Key takeaways:
- Momentum has driven this year’s market rally—but after strong returns, is it poised to persist or due for a pause?
- Technical signals of overbought conditions may point to a short-term consolidation—but they could also suggest momentum has room to run over the longer term.
10/01/2025 – Since the April 8th low, the S&P 500® Index has climbed over 30%, and markets have largely shrugged off this year’s brief turbulence. But with macro uncertainties still in play—including the risk of a federal government shutdown—many investors are asking: can the rally keep going?
Momentum has arguably defined this rally—driven by stronger-than-expected corporate results, upward earnings revisions, and fading volatility. Yet investor sentiment remains surprisingly subdued, which, under typical conditions, might serve as a contrarian indicator against continued bullishness. Still, no rally is without technical signals worth watching.

One such signal is the 14-Day Relative Strength Index (RSI), which tracks the speed and magnitude of recent price movements on a scale from 0 to 100. It’s commonly used to gauge whether a security—or the broader market, like the S&P 500—is overbought or oversold. Readings above 70 typically suggest overbought conditions.

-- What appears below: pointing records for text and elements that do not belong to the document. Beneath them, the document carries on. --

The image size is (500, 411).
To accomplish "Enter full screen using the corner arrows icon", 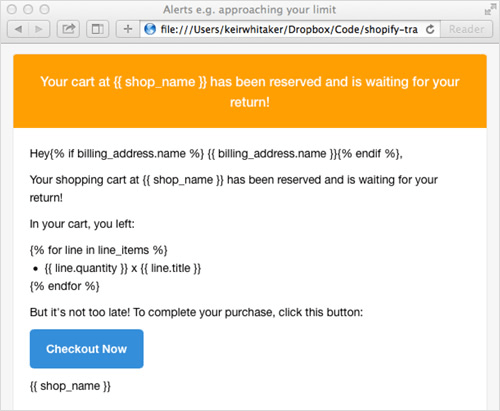I will coord(490,9).
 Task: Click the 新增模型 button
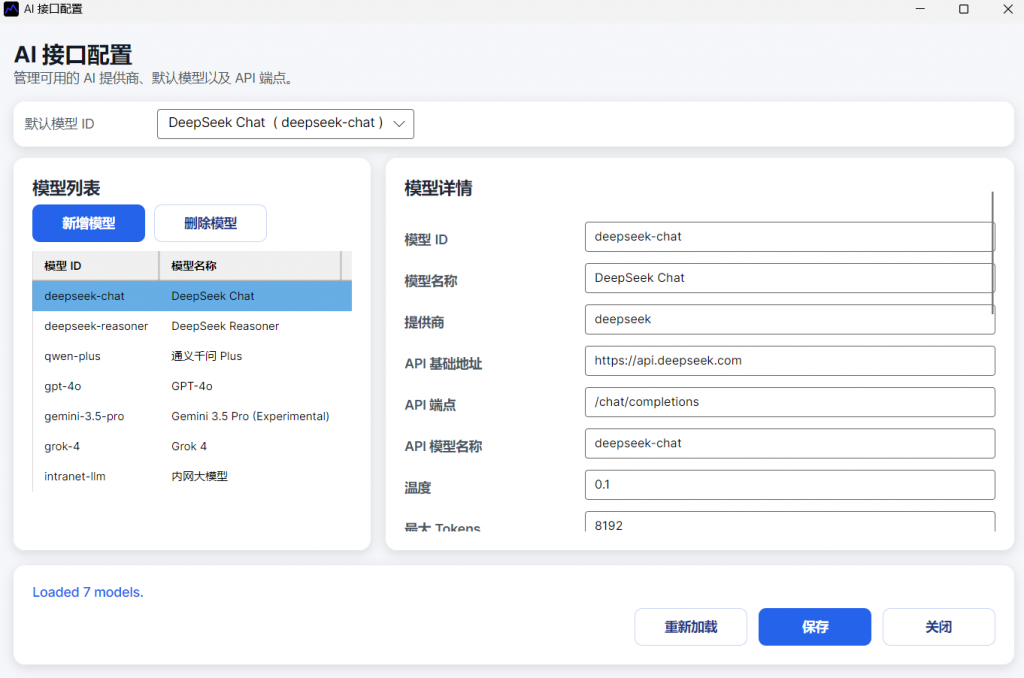click(89, 223)
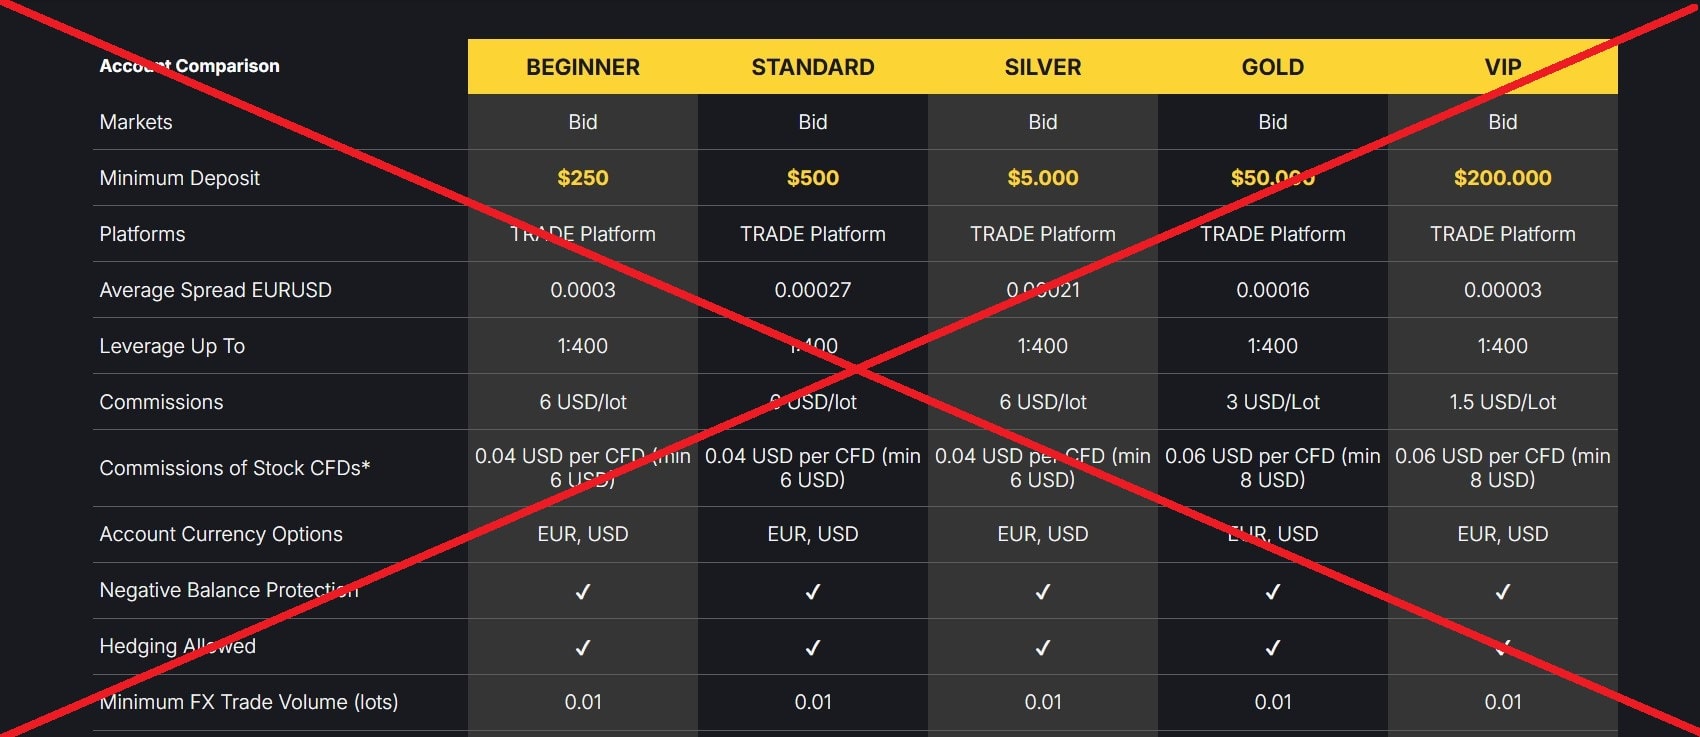Image resolution: width=1700 pixels, height=737 pixels.
Task: Click Gold Hedging Allowed checkmark
Action: click(1273, 648)
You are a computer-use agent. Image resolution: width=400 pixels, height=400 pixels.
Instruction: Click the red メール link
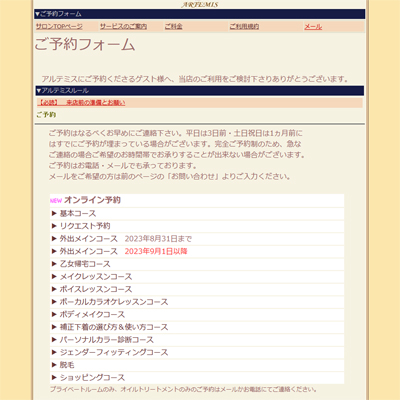pos(313,26)
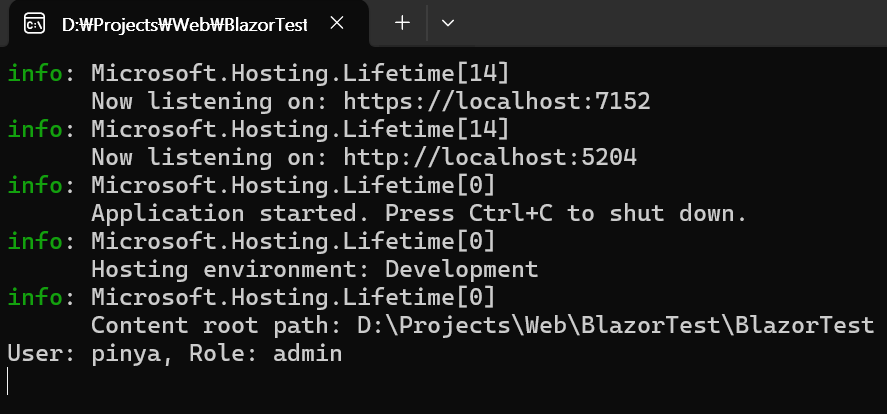Viewport: 887px width, 414px height.
Task: Open the http://localhost:5204 link
Action: (490, 157)
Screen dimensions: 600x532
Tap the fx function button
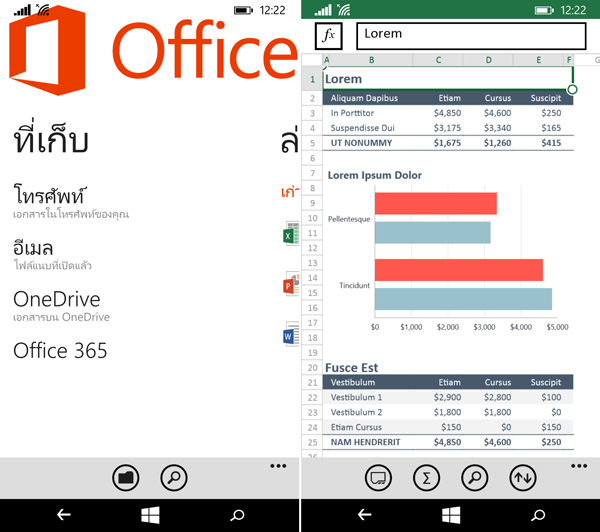tap(329, 35)
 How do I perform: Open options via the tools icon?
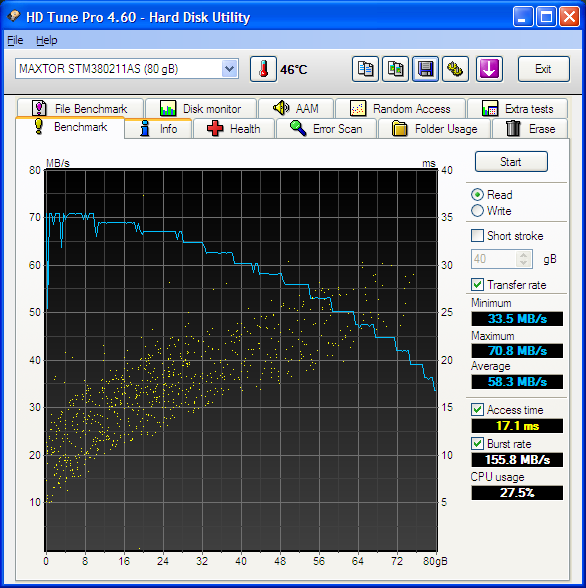click(x=455, y=69)
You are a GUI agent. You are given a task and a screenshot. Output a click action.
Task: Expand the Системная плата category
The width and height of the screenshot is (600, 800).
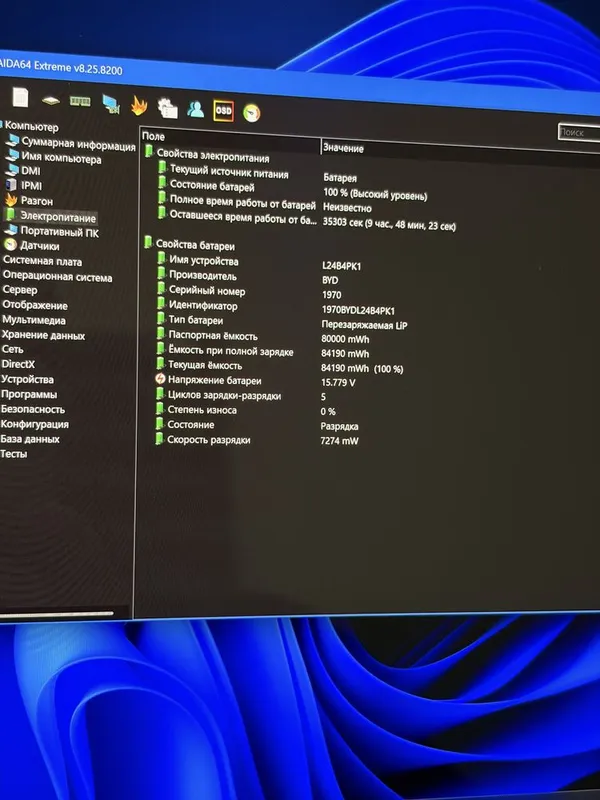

The S&P 500’s RSI has topped 70 several times during this year’s rally—a level often associated with overbought conditions. While an elevated RSI doesn’t guarantee a reversal, history suggests it can signal short-term consolidation or a pause in momentum. Given the rally’s strength, a pullback wouldn’t be surprising—and is part of a healthy bull market, not a breakdown.
Elevated RSI doesn’t always point to exhaustion—it can also reflect sustained momentum. As the accompanying chart shows, when the S&P 500’s RSI has crossed 70 (going back to 1990), returns over the next month have typically lagged the Index’s monthly average by about 2% annualized. But zoom out to the following 12 months, and the story shifts: those same periods have outperformed the average by roughly 3% annualized. In other words, momentum has often carried the market higher.
In the current bull market, overbought signals from RSI may paint a misleading picture of investor positioning. Equity exposure remains neutral at best, and while sentiment is moderately bullish, it’s far from euphoric. Combined with a supportive backdrop, this suggests the rally may still have room to run. For financial professionals, technical metrics like momentum should never be viewed in isolation. They’re most useful when considered within the broader context of a client’s investment plan. Portfolio allocation decisions should also weigh historical precedent, business cycle dynamics, market internals, underlying fundamentals, and other factors—forming a weight-of-the-evidence approach to portfolio construction.